ナチス戦犯・アイヒマンの火葬に関わった少年とは何者か…明かされる極秘計画の真相【映画】
監督僕自身もこの話は聞いたことがなかったし、取り組むにあたってこれまで描かれてもいなかったことに気が付きました。最初は、本作にも登場するホロコーストのサバイバーである板金工をメインにした物語にしようかと考えたのですが、リサーチをするなかで出会ったのがダヴィッド少年。現在の彼と直接会って話を聞いているうちに、興味をそそられるようになりました。
ちなみに、彼は過去に自身の話を新聞社に持ち込んだことがあるそうですが、当時工場に働いていた人たちがその場に子どもがいたことを認めなかったため、取り上げてもらえなかったそうです。僕としてはこの映画を作りたい気持ちが強かったので、本当かどうかを重要視することなく、彼の話を信じることにしました。
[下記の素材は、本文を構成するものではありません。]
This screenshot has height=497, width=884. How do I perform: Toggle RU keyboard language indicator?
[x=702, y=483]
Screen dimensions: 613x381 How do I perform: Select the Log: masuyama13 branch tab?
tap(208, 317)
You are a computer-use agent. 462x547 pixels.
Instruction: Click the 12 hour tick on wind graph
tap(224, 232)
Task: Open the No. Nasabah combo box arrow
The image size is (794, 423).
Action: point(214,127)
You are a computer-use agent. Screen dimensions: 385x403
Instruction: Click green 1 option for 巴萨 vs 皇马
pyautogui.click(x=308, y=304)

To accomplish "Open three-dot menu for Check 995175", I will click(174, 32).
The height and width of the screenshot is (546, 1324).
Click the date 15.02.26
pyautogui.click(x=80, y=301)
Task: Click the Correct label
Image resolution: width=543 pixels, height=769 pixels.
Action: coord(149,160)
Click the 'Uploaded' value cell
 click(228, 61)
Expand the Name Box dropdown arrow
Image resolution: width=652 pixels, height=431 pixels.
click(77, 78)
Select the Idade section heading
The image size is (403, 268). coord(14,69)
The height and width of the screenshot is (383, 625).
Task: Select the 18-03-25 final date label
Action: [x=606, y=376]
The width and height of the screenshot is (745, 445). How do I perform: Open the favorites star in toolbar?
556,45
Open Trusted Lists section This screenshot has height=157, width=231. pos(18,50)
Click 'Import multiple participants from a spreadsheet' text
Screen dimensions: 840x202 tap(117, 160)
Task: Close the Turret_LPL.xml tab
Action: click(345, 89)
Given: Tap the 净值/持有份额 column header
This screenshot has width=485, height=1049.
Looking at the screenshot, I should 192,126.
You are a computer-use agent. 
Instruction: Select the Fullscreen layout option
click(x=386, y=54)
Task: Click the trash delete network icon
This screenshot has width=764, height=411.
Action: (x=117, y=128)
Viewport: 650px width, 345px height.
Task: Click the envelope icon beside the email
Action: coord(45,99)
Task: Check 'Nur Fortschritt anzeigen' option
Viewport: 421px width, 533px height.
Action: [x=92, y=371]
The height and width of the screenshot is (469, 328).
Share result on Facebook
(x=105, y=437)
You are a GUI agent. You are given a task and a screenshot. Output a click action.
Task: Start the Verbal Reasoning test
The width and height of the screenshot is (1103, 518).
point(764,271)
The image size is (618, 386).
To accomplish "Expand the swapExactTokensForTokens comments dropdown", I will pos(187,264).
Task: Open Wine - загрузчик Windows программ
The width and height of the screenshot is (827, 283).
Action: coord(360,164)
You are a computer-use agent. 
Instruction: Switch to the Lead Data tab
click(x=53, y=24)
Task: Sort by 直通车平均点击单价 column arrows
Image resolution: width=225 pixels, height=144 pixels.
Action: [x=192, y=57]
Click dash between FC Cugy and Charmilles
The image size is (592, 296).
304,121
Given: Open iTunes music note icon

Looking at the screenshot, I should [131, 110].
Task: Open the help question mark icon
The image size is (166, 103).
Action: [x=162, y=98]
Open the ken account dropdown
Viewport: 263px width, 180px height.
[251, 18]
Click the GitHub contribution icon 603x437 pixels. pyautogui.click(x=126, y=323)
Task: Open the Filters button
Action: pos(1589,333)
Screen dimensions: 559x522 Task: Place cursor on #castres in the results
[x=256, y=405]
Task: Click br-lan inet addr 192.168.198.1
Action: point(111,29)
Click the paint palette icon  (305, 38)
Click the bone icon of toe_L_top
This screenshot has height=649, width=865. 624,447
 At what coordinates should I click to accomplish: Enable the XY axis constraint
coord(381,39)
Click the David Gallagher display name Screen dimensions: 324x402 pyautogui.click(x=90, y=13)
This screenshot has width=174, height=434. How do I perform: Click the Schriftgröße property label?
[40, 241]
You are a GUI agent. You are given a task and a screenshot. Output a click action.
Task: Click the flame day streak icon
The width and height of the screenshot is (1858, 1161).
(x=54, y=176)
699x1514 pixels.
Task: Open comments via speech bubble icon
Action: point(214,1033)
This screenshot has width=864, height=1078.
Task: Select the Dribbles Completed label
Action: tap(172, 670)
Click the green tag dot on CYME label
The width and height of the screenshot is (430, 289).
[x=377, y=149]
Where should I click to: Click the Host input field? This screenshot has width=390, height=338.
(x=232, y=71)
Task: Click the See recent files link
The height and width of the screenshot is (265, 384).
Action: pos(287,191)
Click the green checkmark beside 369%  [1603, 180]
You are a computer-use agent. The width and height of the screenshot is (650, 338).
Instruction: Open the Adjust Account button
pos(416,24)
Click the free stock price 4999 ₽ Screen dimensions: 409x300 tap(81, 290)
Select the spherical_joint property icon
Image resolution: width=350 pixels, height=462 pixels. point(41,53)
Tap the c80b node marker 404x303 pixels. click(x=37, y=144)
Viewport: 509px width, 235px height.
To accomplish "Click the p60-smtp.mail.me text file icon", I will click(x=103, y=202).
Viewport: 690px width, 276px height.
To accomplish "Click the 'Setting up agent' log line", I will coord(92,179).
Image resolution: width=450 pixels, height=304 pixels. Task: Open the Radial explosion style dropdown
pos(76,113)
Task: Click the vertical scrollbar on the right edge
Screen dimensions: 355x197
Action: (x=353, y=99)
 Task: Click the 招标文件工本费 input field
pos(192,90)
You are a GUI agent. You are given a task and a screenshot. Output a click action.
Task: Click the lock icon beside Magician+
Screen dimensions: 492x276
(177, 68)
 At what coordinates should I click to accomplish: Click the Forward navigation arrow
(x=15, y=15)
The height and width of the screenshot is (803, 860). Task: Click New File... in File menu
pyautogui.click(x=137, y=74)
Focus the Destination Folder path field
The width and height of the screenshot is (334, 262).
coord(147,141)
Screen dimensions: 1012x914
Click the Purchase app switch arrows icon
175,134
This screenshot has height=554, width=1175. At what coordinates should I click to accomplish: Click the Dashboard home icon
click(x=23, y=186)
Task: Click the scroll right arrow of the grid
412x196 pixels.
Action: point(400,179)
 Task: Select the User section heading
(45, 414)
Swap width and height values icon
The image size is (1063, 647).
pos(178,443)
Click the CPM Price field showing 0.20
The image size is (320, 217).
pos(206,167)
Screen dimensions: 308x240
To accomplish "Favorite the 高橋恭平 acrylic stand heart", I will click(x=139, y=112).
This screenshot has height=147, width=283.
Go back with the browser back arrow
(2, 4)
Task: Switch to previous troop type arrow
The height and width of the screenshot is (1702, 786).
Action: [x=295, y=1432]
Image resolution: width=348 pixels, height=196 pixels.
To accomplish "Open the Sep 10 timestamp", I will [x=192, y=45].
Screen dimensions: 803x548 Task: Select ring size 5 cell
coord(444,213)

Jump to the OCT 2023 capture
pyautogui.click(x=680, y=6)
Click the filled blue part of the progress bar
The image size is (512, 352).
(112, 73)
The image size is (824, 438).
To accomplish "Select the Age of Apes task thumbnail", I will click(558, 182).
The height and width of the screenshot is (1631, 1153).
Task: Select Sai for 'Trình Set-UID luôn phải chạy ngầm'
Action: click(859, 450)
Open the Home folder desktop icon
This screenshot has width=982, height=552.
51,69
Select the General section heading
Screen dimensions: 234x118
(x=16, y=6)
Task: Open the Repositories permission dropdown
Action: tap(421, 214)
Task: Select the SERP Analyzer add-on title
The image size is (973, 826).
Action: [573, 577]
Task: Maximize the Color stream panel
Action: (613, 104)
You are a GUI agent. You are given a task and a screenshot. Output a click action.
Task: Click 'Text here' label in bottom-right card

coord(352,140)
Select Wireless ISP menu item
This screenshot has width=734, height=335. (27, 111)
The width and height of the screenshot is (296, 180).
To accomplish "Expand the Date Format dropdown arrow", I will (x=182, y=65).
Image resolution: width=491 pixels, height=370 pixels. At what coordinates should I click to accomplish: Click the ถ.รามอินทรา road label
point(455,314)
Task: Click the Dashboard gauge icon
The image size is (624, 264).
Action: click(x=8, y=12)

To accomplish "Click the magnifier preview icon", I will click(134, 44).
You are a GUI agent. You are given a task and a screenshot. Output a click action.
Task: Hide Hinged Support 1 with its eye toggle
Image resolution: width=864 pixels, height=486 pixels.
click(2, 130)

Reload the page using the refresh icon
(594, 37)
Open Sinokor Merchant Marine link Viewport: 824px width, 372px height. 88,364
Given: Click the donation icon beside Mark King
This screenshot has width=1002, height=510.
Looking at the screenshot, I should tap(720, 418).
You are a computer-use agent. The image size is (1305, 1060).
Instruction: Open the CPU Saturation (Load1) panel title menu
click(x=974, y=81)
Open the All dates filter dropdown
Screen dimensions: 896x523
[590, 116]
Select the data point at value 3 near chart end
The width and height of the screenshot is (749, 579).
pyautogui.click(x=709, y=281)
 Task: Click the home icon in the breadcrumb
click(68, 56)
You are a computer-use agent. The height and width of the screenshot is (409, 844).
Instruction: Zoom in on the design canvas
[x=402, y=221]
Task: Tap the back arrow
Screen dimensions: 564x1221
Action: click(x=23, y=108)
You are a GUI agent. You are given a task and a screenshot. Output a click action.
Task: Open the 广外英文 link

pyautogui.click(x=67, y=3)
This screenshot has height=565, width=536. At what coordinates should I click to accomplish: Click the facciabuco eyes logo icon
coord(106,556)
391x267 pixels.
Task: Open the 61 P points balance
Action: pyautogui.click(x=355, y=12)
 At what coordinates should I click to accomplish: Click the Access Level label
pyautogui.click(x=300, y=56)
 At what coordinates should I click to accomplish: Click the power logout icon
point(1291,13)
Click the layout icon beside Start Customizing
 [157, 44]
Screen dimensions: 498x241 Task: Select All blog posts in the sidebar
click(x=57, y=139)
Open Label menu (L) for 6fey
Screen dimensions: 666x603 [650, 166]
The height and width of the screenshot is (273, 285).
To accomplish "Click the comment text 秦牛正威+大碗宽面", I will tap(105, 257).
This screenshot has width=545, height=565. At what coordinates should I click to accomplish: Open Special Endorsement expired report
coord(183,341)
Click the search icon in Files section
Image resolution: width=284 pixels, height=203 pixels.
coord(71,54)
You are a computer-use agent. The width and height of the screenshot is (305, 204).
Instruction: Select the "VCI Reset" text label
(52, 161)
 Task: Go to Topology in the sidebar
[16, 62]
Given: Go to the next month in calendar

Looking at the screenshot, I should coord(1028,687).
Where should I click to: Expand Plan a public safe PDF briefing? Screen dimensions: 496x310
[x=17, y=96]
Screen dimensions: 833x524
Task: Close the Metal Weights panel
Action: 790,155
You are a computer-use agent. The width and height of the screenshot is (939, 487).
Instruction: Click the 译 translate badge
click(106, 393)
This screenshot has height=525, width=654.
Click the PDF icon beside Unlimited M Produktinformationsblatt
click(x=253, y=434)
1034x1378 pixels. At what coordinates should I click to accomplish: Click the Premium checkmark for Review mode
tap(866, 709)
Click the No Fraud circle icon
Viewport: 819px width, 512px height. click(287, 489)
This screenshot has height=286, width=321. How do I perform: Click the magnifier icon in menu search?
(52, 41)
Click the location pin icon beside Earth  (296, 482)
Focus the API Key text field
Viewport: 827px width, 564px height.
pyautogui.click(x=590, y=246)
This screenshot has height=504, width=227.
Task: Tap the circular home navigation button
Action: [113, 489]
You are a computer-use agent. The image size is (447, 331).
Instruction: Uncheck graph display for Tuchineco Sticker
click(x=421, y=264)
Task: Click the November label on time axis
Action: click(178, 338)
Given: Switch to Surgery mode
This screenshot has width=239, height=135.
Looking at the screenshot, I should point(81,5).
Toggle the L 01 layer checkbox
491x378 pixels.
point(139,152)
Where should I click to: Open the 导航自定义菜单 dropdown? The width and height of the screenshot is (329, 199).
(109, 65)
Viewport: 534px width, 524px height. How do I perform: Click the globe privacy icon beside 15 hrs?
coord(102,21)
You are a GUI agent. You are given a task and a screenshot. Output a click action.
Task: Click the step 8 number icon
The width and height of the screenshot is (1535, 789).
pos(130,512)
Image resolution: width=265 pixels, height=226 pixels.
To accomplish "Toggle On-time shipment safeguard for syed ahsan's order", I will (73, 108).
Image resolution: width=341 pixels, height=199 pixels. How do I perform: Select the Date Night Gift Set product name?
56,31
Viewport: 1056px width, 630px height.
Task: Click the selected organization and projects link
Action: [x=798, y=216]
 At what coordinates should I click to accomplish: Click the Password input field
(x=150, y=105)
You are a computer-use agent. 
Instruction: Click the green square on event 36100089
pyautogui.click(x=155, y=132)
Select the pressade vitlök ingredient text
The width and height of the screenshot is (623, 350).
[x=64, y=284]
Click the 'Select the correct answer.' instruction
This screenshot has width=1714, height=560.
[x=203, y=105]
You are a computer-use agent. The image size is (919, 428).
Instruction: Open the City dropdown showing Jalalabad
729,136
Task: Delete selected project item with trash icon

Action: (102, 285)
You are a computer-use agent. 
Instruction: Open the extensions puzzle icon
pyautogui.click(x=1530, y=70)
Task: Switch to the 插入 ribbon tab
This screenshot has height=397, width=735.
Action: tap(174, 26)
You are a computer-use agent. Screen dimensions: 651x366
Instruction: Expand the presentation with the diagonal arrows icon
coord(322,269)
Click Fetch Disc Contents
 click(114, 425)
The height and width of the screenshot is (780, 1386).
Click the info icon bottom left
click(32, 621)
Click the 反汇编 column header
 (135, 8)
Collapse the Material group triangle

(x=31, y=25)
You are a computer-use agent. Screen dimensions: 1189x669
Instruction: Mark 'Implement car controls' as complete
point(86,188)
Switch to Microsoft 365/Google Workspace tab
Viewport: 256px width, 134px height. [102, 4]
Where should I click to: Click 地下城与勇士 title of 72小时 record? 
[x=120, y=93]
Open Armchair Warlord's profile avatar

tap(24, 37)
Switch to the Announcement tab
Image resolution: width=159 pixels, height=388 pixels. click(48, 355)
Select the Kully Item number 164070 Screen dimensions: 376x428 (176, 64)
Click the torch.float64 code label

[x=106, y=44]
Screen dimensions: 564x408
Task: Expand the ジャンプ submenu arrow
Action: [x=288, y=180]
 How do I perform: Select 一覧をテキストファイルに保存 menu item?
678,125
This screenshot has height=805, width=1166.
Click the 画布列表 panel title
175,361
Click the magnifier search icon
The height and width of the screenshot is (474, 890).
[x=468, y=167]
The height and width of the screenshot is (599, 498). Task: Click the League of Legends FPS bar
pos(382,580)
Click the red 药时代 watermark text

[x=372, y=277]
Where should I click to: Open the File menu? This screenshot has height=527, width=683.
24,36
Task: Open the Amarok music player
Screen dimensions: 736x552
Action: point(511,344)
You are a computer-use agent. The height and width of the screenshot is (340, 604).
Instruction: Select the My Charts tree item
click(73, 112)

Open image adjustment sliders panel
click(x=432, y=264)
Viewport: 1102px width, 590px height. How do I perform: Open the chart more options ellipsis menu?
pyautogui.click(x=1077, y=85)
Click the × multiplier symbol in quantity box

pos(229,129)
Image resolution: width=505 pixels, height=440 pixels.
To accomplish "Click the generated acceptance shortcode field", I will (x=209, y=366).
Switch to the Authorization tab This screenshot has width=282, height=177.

―リサーチのなかで、新たに知った事実や驚いたことはありましたか?
監督まず、僕がこの物語に惹かれた理由の1つは、アイヒマンの火葬の計画がとてもカジュアルに話されていたこと。どういうことかというと、本来ならば、秘密警察の人たちが極秘のうちに進めるようなことですが、日中の明るいときに工場で「魚の骨が焼けるかどうか」みたいな話を例に出しながら、担当者同士が軽い感じで話しているんですよね。